Ils venaient de s'engager dans la rue du Faubourg-Saint-Honoré, et de l'autre côté de la rue on apercevait un café. M. Mascarot s'arrêta.

– Tu vas, dit-il, docteur, entrer dans ce café, pendant que je ferai la course que tu sais. En repassant je te préviendrai. Si c'est: oui, je me présenterai le premier chez le comte, toi, un quart d'heure après moi, tu demanderas la comtesse.

Quatre heures sonnaient, lorsque ces honorables associés se séparèrent en donnant une poignée de main.

Le docteur Hortebize avait gagné le café indiqué.

B. Mascarot continua à remonter le faubourg Saint-Honoré. Ayant dépassé la rue du Colysée, il s'arrêta devant la boutique d'un marchand de vin et entra.

Le patron de cet établissement bien connu, il faudrait dire célèbre, dans le quartier, n'a pas jugé convenable de mettre son nom au-dessus de sa boutique. On l'appelle le père Canon.

Le vin qu'il sert aux passants, à son comptoir d'étain, ne vaut pas le diable, il le confesse sans pudeur; mais il tient en réserve, pour sa nombreuse clientèle, composée uniquement de domestiques du voisinage, un certain Mâcon qui a causé plus d'un congé immédiat.
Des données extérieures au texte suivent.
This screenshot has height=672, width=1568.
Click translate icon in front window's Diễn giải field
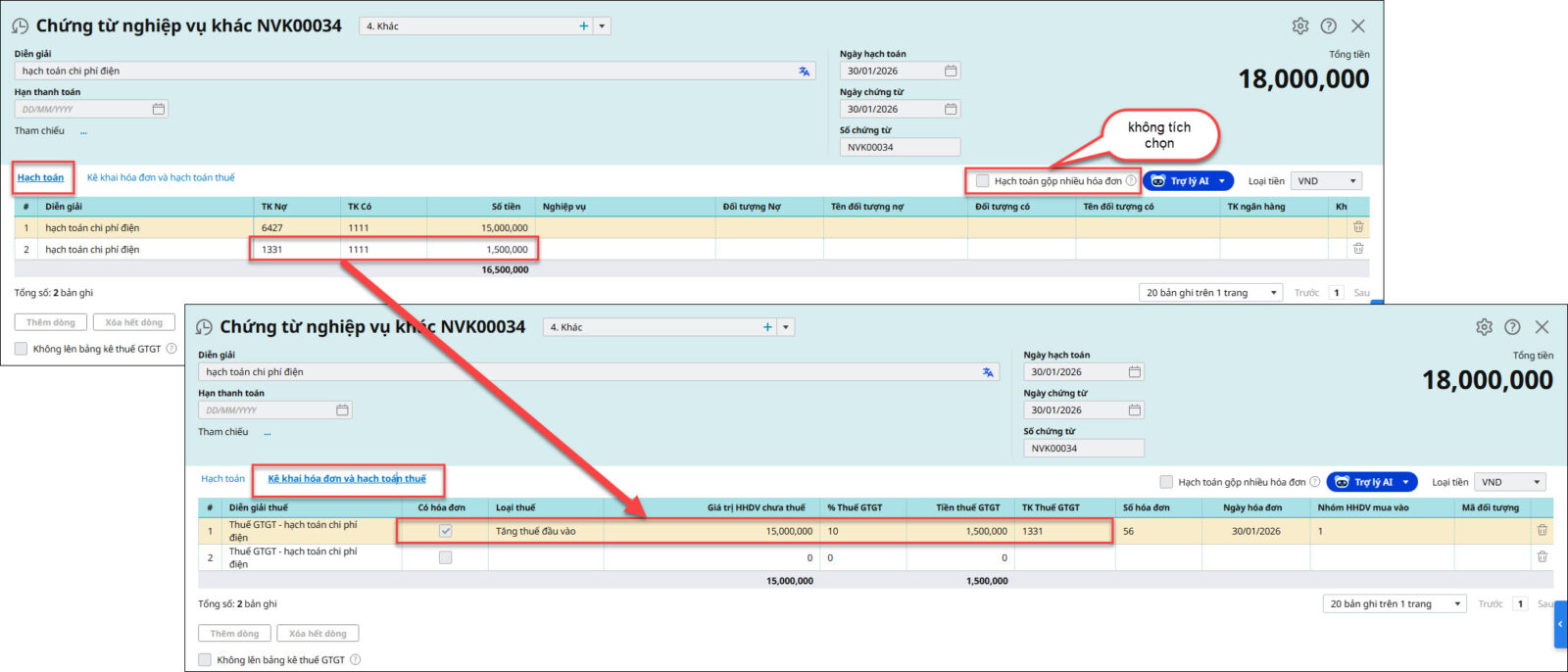988,372
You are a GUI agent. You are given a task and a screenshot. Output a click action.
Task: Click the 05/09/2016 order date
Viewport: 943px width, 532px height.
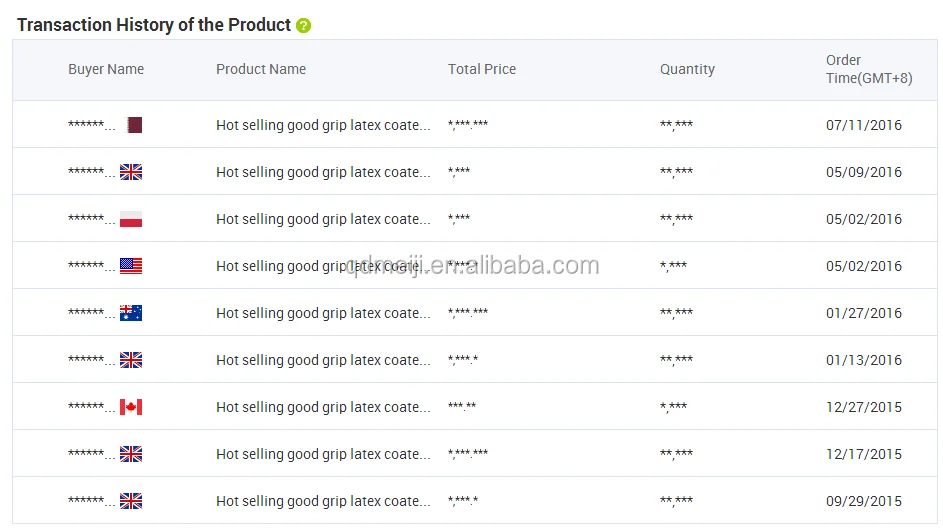coord(864,172)
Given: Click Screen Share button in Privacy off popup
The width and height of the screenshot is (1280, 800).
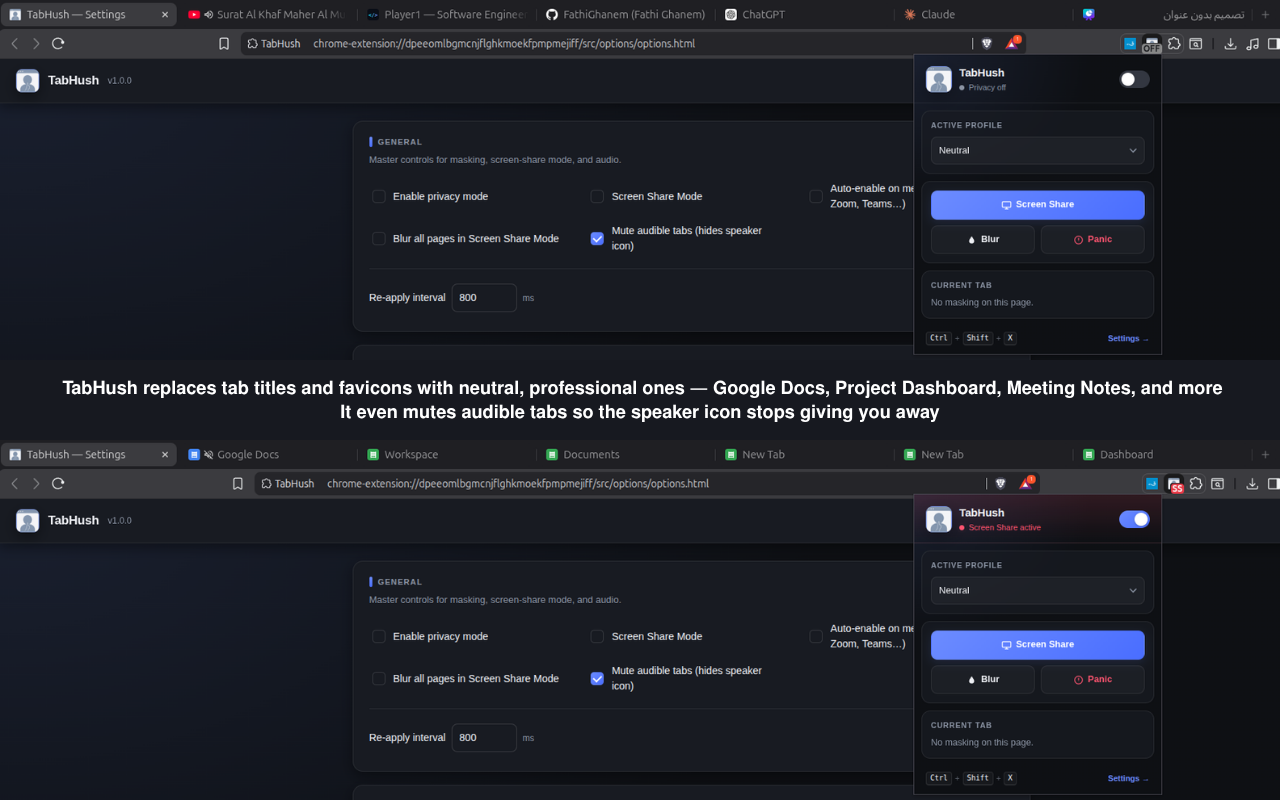Looking at the screenshot, I should (1037, 205).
En voyant entrer chez lui un personnage d'apparence sévère, le père Canon daigna se déranger. En France, le pays du rire, une mine grave est le meilleur des passeports.

– Monsieur désire quelque chose? demanda le marchand de vin.

– Je voudrais, répondit le placeur, parler à M. Florestan.

– De chez le comte de Mussidan, sans doute?

– Précisément, il m'a donné rendez-vous ici.

– Et il s'y trouve, monsieur, dit le père Canon; seulement il est en bas dans la salle de musique; je cours le chercher.

– Oh! inutile, ne vous dérangez pas, je descends.

Et, sans attendre une réponse, B. Mascarot se dirigea vers l'escalier d'une cave, dont l'entrée s'apercevait au fond de la boutique.

– Il me semble maintenant, murmura le père Canon, que j'ai déjà vu cet homme de loi qui connaît les êtres de ma maison.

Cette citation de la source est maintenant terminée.